Print this page

Division of Geriatrics

In concert with Saint Louis University's aging initiative, geriatrics and gerontology became a growing emphasis of the Department of Internal Medicine. In 1988, the Division of Geriatric Medicine was created as the central element of internal medicine activities in aging. Generous laboratory and office space was created at both Saint Louis University and the St. Louis Veteran's Administration Medical Center.
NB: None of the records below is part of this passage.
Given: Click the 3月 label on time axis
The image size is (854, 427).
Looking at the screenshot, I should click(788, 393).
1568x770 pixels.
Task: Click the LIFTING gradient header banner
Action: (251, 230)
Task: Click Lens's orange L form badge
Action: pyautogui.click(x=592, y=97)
Dr. John E. Morley, known internationally as a gerontological researcher, clinician, and educator, became the Director of the Division of Geriatric Medicine and the Dammert Professor of Gerontology. In addition to extensive personal scientific achievements, Dr. Morley has directed the clinical training programs in both endocrinology and geriatrics and supervised research activities ranging from basic biomedical investigation to epidemiology and health services research. He is the editor of the Journal of Gerontology: Medical Sciences, and recipient of the Ipsen Foundation of Longevity Award in 2001, the American Geriatrics Society's Lascher/Manning Award for Lifetime Achievement in Geriatrics in 2002, and the Gerontological Society of America's Freeman Award in 2004. He has developed a number of educational games and has a special interest in continuous quality improvement (CQI).

The Division offers a variety of clinical services, which depend upon interdisciplinary teams including physicians, nurses, and social workers. An inpatient geriatric consultation service provides advice and service for elderly inpatients. Geriatric medicine faculty staff an internal medicine ward team nine months of the year, focusing on the care of acutely ill elderly. Outpatient services include clinics in geriatric assessment, continuity, diabetes, sexual dysfunction, incontinence, and nutrition, among others. A special clinic exists for developmentally disabled elders. A home visit program exists to provide both care for the chronically ill as well as screening for healthy elders.

Saint Louis University has a new facility (since 1994) to house its own academic subacute nursing home, staffed by members of the geriatric division. All health science students, including health care administration students, receive training in this facility. Continuing education for physicians, nurses, and other health professionals is provided on a regular basis. A mini-fellowship program for physicians and other health professionals who desire an upgrade of their clinical geriatric skills has been designed. Saint Louis University internal medicine residents receive a four-week mandatory training period in geriatric medicine. A new initiative, a geriatric leadership academy, provides training in geriatric syndromes, research, education, clinical care, business, and leadership. Most attendees of this four-week program are assistant professors in medicine, pharmacy, nursing, public health, social work, or allied health.

In summary, the integrated set of programs in the Division of Geriatric Medicine provides a rich environment in which to offer gerontological and geriatric education to geriatricians involved in dissemination of state-of-the-art elder care throughout the region. The wide range of service programs supply numerous sites for training experiences, and the cadre of health professionals offer a wide range of expertise and experience in educational programs to accomplish goals of this grant. Saint Louis University Hospital has been listed as one of the top 10 geriatric programs in the country by U.S. News and World Report since 1998, and we have consistently ranked in the top 20 in the US News and World Report for university-associated Geriatric programs.

The Division has also developed a geriatric clinic for inner-city minority older persons in collaboration with the Community Health in Partnership group. The Division has developed a walk-in clinic administered by medical students for minority elderly in Hamilton Heights. This program has been expanded to include a home visit program for very frail shut-ins.